Assez différent du cliché précédent, le dessin de Léon Bonnat représente une tête de vieillard dans laquelle on perçoit moins le caractère volontaire. On devine la lourdeur du corps à la posture légèrement voûtée : Renan paraît comme fatigué par le poids des ans et du savoir. Le regard derrière les yeux mi-clos, toujours un peu fuyant, laisse percer l’éclat d’une intelligence en éveil. Les traits calmes du visage semblent rappeler que Renan était tenu à la fin de sa vie pour un sage détaché du monde et de ses combats.

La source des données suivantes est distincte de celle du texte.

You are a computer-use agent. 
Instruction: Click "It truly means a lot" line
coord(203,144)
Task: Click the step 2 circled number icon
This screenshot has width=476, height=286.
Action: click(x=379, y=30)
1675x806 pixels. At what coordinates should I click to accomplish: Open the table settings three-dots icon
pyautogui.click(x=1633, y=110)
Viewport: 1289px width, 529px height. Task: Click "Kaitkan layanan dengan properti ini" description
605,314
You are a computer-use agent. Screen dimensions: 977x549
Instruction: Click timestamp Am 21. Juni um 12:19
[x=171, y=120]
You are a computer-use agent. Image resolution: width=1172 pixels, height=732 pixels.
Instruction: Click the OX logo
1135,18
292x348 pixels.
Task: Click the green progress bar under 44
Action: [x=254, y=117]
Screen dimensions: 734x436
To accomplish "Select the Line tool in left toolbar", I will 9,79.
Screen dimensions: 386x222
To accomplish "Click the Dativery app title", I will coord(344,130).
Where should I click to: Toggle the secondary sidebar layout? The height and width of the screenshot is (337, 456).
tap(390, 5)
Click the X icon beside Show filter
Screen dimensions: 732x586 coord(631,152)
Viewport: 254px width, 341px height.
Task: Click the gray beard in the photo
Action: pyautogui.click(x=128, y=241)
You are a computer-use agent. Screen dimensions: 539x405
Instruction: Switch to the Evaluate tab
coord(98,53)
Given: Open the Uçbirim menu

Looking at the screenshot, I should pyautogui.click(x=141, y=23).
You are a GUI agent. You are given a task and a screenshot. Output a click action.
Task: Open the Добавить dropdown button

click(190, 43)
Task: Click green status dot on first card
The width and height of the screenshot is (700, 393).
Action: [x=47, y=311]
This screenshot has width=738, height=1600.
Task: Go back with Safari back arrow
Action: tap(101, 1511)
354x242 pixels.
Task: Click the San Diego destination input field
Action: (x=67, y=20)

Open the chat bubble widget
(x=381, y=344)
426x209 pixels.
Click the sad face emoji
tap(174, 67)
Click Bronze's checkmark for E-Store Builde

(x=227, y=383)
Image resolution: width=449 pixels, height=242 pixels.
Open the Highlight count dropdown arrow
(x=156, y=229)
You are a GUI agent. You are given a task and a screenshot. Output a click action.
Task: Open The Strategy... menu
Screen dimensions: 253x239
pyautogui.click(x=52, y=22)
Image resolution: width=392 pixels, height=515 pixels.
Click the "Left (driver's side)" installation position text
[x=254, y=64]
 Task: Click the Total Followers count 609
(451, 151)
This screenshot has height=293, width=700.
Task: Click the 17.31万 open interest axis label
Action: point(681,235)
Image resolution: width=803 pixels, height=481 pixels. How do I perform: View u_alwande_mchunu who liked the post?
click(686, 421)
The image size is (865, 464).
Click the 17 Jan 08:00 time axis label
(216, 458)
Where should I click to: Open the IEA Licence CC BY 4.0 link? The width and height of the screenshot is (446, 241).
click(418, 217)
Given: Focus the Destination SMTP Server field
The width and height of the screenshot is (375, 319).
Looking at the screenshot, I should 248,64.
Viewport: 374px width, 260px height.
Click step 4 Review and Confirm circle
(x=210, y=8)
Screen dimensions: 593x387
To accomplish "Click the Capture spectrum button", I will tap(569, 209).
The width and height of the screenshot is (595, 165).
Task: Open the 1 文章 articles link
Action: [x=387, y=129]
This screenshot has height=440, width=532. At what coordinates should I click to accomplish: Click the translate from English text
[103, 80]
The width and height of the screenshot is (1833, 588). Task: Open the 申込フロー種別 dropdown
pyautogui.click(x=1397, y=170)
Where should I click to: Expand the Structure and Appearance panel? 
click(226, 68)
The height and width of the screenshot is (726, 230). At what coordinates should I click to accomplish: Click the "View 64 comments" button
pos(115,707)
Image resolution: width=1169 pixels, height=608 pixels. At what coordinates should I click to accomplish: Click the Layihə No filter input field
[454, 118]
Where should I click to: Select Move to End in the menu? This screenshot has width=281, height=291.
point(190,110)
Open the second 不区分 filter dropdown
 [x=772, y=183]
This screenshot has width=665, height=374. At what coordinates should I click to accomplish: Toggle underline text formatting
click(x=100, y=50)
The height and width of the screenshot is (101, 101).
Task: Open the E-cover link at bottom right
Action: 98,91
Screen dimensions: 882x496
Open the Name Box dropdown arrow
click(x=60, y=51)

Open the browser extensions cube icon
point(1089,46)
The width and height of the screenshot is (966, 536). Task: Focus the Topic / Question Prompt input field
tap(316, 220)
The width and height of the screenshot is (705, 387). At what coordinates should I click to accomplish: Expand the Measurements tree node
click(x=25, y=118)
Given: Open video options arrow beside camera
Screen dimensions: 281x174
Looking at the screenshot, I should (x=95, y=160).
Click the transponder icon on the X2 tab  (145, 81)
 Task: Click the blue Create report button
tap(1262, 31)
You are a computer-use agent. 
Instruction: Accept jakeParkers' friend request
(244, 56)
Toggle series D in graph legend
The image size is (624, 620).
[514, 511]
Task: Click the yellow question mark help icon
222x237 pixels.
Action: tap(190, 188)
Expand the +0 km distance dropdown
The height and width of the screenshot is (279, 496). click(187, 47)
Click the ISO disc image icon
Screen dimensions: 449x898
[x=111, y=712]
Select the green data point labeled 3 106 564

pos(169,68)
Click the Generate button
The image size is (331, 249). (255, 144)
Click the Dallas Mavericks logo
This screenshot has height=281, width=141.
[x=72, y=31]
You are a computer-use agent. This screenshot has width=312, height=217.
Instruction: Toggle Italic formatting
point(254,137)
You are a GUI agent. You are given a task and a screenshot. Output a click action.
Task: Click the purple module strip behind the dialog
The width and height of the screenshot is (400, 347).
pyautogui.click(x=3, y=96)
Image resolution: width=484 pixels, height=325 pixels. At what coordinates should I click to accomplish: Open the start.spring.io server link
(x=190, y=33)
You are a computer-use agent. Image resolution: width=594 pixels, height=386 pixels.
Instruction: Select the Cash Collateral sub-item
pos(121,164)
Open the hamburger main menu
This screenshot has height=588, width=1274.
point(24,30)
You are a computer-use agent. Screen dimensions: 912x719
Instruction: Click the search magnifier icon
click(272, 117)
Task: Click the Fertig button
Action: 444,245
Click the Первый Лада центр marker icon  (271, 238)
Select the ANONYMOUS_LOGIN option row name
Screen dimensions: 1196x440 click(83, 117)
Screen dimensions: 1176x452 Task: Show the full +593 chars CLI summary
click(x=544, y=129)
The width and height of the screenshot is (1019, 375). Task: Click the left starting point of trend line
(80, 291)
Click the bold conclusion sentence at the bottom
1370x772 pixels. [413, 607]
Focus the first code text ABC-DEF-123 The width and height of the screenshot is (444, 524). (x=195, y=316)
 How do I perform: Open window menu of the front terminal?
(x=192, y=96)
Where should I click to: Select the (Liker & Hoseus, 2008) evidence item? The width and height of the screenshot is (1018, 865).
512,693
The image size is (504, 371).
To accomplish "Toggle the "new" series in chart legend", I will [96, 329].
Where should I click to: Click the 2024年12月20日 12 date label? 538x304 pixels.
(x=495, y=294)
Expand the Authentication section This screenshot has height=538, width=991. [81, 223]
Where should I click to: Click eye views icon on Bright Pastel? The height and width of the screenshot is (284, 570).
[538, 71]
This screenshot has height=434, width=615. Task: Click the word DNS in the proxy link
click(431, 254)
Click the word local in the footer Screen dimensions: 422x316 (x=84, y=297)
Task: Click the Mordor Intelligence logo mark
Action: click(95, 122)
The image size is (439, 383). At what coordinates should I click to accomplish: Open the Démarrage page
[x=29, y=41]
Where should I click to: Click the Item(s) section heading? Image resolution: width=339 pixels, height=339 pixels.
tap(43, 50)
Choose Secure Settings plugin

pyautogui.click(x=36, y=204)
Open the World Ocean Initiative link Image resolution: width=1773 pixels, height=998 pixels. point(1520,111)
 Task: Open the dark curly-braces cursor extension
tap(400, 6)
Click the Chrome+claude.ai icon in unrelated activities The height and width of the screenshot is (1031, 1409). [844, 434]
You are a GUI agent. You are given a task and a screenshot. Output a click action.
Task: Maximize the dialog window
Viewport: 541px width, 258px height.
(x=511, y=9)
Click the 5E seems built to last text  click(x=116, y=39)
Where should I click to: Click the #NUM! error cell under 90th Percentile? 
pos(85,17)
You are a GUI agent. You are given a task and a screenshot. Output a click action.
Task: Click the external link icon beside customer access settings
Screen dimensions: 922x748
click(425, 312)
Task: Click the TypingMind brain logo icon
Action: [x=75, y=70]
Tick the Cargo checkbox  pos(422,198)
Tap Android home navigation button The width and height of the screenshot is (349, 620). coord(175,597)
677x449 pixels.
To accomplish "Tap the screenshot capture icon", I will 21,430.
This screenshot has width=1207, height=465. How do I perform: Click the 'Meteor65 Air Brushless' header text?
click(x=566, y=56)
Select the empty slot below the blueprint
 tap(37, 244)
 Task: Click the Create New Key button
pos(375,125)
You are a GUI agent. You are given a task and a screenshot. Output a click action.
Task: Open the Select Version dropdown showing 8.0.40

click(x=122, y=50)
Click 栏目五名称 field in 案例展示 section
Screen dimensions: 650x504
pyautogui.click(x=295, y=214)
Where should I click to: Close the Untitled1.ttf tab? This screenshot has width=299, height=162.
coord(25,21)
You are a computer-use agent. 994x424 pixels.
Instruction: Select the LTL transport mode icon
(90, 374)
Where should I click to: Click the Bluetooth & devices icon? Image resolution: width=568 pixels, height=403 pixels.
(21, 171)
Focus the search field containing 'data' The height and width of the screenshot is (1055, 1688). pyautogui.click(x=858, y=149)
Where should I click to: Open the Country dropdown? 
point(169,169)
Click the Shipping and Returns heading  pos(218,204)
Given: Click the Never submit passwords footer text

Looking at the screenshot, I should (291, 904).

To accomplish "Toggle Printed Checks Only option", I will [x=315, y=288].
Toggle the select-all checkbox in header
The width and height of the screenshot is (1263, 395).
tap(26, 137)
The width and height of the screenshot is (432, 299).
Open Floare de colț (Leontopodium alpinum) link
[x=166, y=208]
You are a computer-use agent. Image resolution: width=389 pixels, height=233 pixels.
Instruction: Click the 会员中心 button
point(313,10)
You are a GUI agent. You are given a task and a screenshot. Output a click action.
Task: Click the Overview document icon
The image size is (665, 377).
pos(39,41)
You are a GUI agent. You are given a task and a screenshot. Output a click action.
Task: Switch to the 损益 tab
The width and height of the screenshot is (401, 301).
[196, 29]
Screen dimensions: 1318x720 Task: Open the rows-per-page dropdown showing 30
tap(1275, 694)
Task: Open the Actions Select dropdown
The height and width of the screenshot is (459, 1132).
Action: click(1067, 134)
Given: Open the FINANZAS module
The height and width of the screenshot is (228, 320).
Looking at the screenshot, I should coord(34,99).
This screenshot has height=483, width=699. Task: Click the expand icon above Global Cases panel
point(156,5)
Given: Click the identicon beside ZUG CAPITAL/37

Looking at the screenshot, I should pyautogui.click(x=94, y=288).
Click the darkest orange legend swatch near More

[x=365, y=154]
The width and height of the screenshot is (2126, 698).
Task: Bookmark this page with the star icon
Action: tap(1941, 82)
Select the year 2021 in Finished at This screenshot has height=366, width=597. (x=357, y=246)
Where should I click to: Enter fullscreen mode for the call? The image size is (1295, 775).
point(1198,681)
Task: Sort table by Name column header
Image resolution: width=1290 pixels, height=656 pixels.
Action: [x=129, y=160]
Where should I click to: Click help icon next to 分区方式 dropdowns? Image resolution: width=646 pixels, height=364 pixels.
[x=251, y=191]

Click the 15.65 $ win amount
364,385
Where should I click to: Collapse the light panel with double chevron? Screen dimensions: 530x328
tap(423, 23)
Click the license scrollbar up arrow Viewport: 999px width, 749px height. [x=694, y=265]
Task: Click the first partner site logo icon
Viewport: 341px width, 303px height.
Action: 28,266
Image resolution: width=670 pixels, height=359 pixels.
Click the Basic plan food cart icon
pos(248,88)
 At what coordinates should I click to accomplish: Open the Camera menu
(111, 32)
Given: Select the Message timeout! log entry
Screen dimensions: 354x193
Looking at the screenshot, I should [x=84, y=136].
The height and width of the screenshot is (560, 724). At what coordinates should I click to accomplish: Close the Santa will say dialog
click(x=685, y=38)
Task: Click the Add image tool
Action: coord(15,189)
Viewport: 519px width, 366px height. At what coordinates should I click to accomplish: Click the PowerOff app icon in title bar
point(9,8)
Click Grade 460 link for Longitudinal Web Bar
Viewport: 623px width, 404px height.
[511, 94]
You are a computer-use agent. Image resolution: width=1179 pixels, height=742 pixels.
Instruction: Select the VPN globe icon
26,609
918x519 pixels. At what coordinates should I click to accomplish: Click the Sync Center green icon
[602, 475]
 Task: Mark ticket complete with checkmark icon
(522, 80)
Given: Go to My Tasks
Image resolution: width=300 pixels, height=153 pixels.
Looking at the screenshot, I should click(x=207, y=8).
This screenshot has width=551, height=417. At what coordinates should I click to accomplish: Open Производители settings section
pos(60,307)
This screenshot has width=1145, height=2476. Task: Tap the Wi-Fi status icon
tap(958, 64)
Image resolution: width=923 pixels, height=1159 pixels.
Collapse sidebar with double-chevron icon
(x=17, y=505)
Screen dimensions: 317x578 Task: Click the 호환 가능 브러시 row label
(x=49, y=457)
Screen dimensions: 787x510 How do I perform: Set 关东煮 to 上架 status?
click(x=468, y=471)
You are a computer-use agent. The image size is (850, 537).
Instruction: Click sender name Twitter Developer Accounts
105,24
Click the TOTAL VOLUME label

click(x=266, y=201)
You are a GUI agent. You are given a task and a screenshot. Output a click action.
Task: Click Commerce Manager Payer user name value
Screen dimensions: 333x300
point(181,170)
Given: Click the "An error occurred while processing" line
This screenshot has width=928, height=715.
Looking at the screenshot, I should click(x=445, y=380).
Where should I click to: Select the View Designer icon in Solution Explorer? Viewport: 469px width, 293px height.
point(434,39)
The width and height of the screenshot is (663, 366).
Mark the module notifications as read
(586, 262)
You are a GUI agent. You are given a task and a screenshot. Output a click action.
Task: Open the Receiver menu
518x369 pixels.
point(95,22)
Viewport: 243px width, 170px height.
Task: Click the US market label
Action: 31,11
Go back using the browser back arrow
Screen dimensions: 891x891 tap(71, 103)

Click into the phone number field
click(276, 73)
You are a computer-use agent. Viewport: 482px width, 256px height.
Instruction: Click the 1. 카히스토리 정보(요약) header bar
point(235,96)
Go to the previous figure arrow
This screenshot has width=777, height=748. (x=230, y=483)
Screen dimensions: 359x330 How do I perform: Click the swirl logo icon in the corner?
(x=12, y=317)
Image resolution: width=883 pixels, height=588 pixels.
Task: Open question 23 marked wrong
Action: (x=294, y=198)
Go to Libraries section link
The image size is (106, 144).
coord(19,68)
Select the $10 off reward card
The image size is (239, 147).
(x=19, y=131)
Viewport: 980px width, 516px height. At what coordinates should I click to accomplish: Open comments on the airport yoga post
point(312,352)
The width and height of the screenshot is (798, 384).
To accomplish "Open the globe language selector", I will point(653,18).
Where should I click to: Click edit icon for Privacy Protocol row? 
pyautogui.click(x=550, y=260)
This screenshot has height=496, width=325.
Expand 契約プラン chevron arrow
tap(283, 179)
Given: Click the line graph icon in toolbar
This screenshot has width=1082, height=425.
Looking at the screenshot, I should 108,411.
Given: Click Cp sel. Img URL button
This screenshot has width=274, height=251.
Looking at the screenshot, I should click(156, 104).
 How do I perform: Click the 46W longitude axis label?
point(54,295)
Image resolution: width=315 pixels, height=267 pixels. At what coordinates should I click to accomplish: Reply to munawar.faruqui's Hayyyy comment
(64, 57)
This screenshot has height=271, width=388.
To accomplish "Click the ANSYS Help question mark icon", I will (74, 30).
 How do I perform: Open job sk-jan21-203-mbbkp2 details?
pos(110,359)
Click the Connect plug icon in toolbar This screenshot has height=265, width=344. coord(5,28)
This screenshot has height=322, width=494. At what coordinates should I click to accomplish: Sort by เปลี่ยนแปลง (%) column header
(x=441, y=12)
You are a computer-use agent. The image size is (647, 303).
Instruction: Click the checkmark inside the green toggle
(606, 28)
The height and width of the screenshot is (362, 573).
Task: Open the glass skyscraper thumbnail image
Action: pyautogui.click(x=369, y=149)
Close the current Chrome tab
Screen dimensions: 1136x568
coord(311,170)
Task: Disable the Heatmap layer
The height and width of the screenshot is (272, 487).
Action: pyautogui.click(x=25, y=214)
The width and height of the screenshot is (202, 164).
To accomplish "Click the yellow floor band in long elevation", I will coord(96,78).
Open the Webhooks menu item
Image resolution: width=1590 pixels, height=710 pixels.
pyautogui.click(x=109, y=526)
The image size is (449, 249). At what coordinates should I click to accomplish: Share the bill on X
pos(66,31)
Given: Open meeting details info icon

« L’Antéchrist » : tel est le surnom donné à Renan par de nombreux catholiques qui ne lui ont pas pardonné d’avoir publié la Vie de Jésus. Dans ce livre célèbre, Renan avait remis en cause la divinité du Christ en faisant de Jésus un « homme divin » et en contestant toute intervention surnaturelle dans les « miracles ». Cette lecture, tenue pour sacrilège, lui avait attiré les foudres de l’Eglise catholique et entraîné la suspension de son cours au Collège de France en 1864. C’est l’auteur rationaliste qui est évoqué dans ce dessin jouant sur les stéréotypes médiévaux : Renan revêt l’aspect d’un clerc vêtu de ce qui pourrait être une robe de bure. Armé d’une plume et solidement campé sur ses jambes, il est encadré dans un vitrail multicolore et accompagné d’un diablotin qui s’agrippe à son bras droit. La caricature de Cohl rappelle le premier portrait par l’orientation du visage, par le regard fuyant, et par la bouche dont on ne sait si elle esquisse un sourire sarcastique ou exprime un dédain moqueur. Autant d’attributs diaboliques que le dessinateur expose avec une forte dose d’humour pour caractériser l’intellectuel anticlérical.

Interprétation

Le prestige de Renan était immense dans les années précédant sa mort. Le professeur du Collège de France était devenu, comme Victor Hugo ou Louis Pasteur, un « grand homme » dans le domaine des sciences et des lettres et un intellectuel reconnu et admiré par les républicains. C’est ce qu’atteste la « Collection Félix Potin », où Renan côtoie des hommes qui furent des proches admirés (Marcellin Berthelot, Emile Littré, Léon Gambetta), ainsi que d’autres gloires des arts et des sciences, comme Victor Hugo, Claude Monet, Henri Poincaré et Emile Zola. Malgré leurs différences, les trois images rappellent toutes le rôle majeur du professeur qui a encouragé toute une génération d’historiens et de philologues à développer la critique historique et à renouveler les méthodes dans le champ des sciences humaines, afin de débarrasser l’humanité des croyances archaïques. Saint laïque ou incarnation de l’Antéchrist, selon les convictions qu’on défendait, Renan apparaissait ainsi comme un intellectuel qui a refusé le monde à la manière d’un solitaire de Port-Royal, tout en s’y engageant pleinement par ses écrits et par sa volonté de libérer les hommes de la domination des institutions religieuses.

Bibliographie

François HARTOG, La Nation, la Religion, l’Avenir. Sur les traces d’Ernest Renan, Gallimard, 2017.

Henry LAURENS (dir.), Ernest Renan. La science, la religion, la République, Paris, Odile Jacob, 2013.

Jean-Pierre VAN DETH, Ernest Renan, simple chercheur de vérité, Paris, Fayard, 2012.